> _Exercises to complete_
[1] Using the MongoDB query excerpt, answer each question briefly:
(a) What does the `find` command return, according to the excerpt?
(b) What value does the query filter assign to `death_date`?
(c) What country code is printed next to Emmanuel Macron?
[2] Write what comes next in the MongoDB query walkthrough, starting right after its final printed line.

— start of Extract —

We can assume that they have no `death_date`, isn't?

In [8]:
db["leaders"].find({"death_date": None}, {"last_name":1, "first_name":1, "country":1})

<pymongo.cursor.Cursor at 0x7f9a2eb64980>

As you see the `find` command returns a cursor. No worries we can process it by using a simple Python loop!

In [9]:
for leader in db["leaders"].find({"death_date": None}, {"last_name":1, "first_name":1, "country":1}):
    print(f"{leader['first_name']} {leader['last_name']} ({leader['country']})")

Vladimir Putin (ru)
George Bush (us)
Donald Trump (us)
Jimmy Carter (us)
Dmitry Medvedev (ru)
Mohammed None (ma)
Bill Clinton (us)
Joe Biden (us)
Guy Verhofstadt (be)
Yves Leterme (be)
Herman Van Rompaey (be)
Mohammed None (ma)
Elio Di Rupo (be)
Mohammed None (ma)
Mark Eyskens (be)
Alexander De Croo (be)
Sophie Wilmès (be)
Barack Obama (us)
François Hollande (fr)
Nicolas Sarkozy (fr)
Emmanuel Macron (fr)
Charles Michel (be)
Mohammed None (ma)
Donald Trump (us)
Jimmy Carter (us)
Barack Obama (us)
Vladimir Putin (ru)
Mohammed None (ma)
George Bush (us)
Mohammed None (ma)
Dmitry Medvedev (ru)
Guy Verhofstadt (be)
Yves Leterme (be)
Herman Van Rompaey (be)
Bill Clinton (us)
Mark Eyskens (be)
Elio Di Rupo (be)
Charles Michel (be)
François Hollande (fr)
Sophie Wilmès (be)
Nicolas Sarkozy (fr)
Joe Biden (us)
Alexander De Croo (be)

— end of Extract —
— start of Data entries —

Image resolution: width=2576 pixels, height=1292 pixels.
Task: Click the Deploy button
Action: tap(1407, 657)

— end of Data entries —
— start of Data entries —

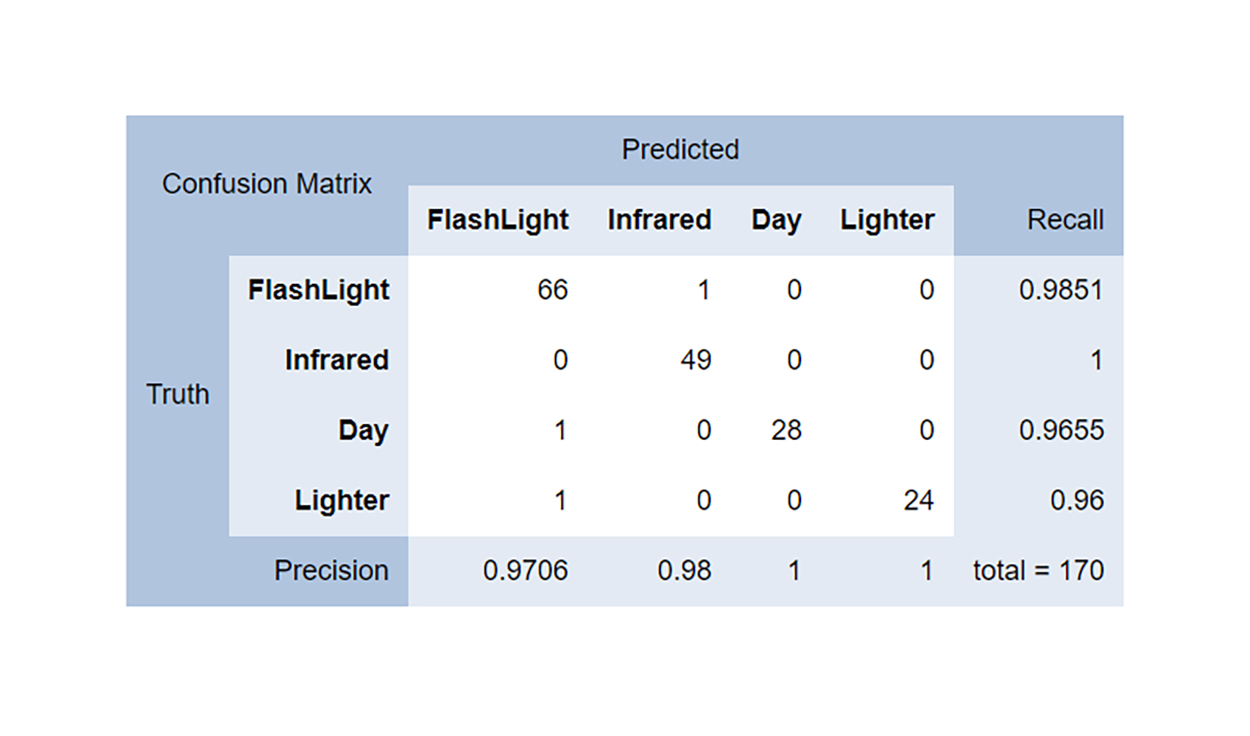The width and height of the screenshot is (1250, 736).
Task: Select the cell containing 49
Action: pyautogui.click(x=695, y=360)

— end of Data entries —
— start of Data entries —

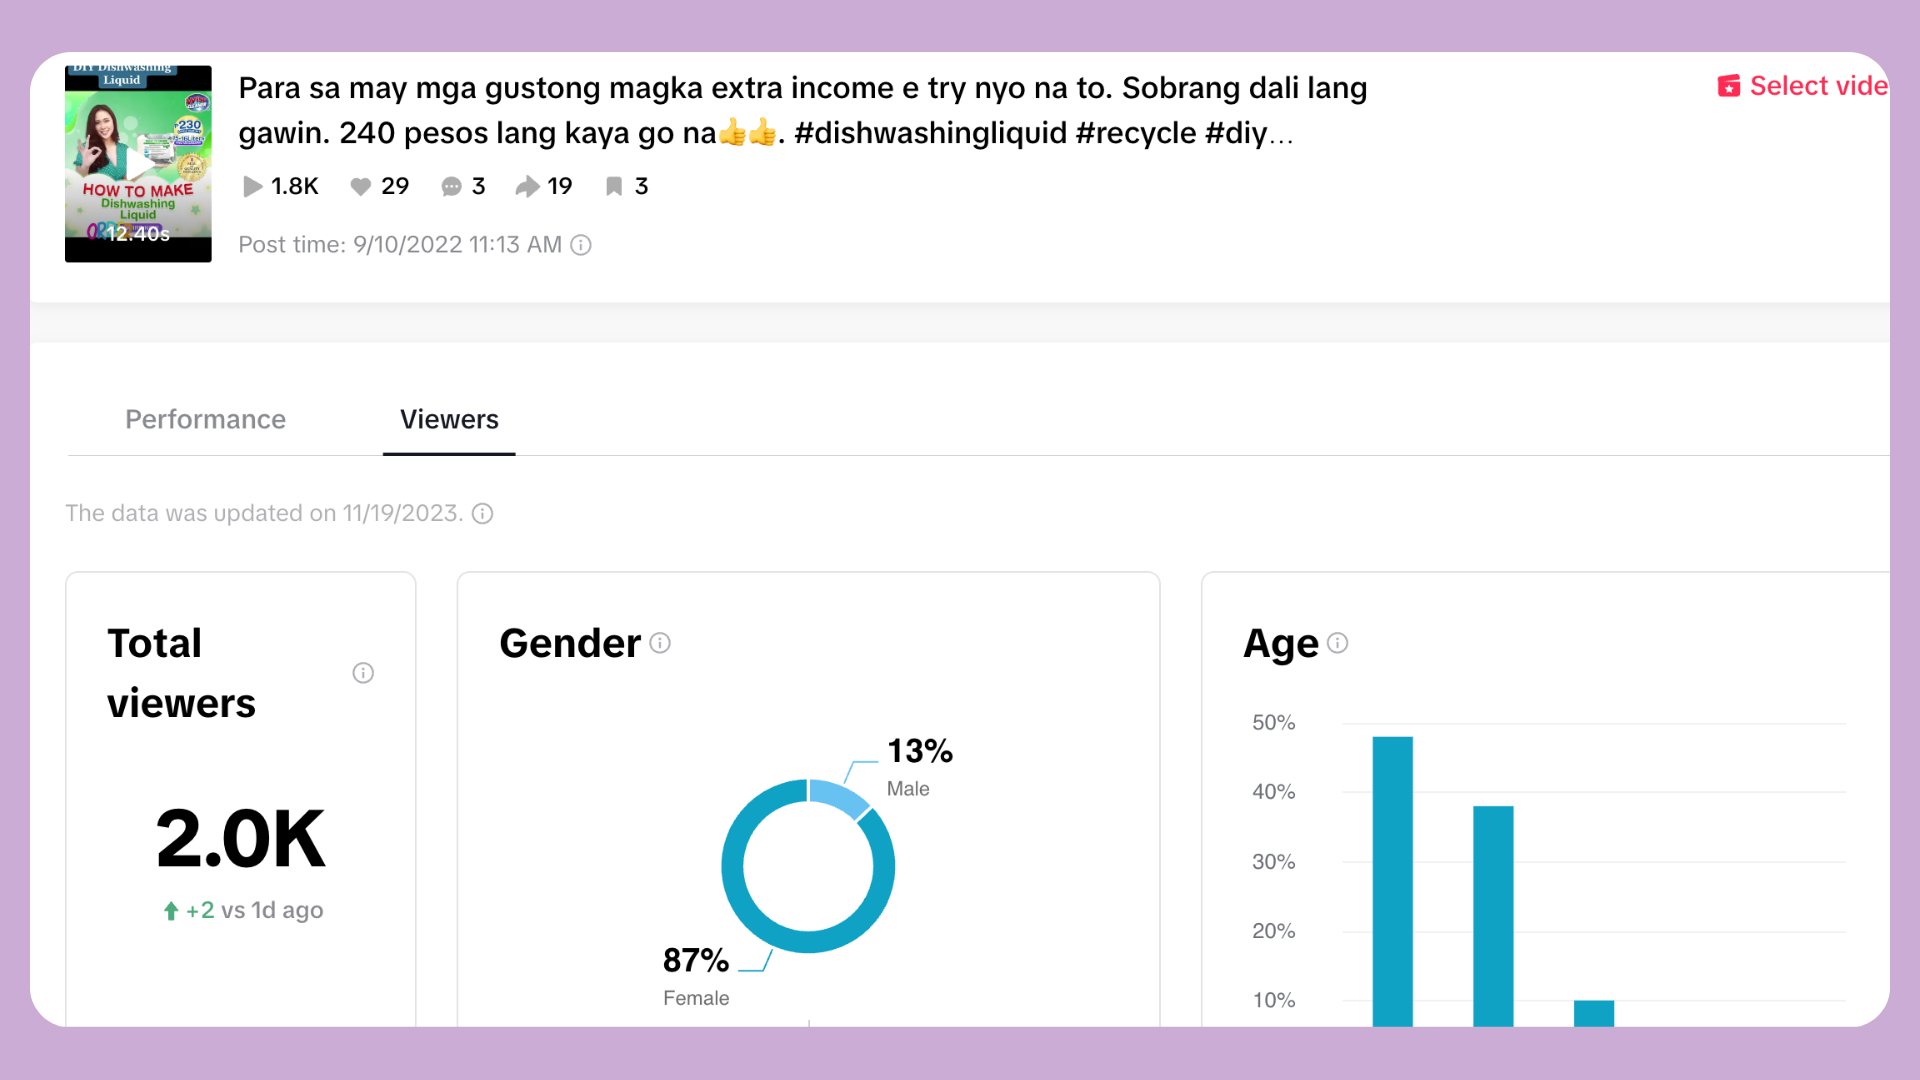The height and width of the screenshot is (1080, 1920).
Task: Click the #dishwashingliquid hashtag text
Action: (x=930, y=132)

— end of Data entries —

> _Task answers_
[1]
(a) A cursor.
(b) `None`.
(c) fr

[2]
Emmanuel Macron (fr)
Mohammed None (ma)
Mohammed None (ma)
Mohammed None (ma)
Dmitry Medvedev (ru)
Barack Obama (us)
George Bush (us)
Bill Clinton (us)
Joe Biden (us

**6. Let's now insert the leader of tomorrow: you?**

As you know, MongoDB is flexible. It means that you can add entries although some fields are missing. Let's give a try:

In [10]:
you = {
    'first_name': 'ADD HERE YOUR FIRST NAME',
    'last_name': 'ADD HERE YOUR LAST NAME',
    'birth_date': 'ADD HERE YOUR BIRTH DATE',
    'country': 'ADD HERE YOUR COUNTRY CODE'
}
db["leaders"].insert_one(you)

InsertOneResult(ObjectId('66bf6aaa04f60ace1419f1dd'), acknowledged=True)

Let's have a look to your data!

In [11]:
db["leaders"].find_one({"first_name": "ADD HERE YOUR FIRST NAME"})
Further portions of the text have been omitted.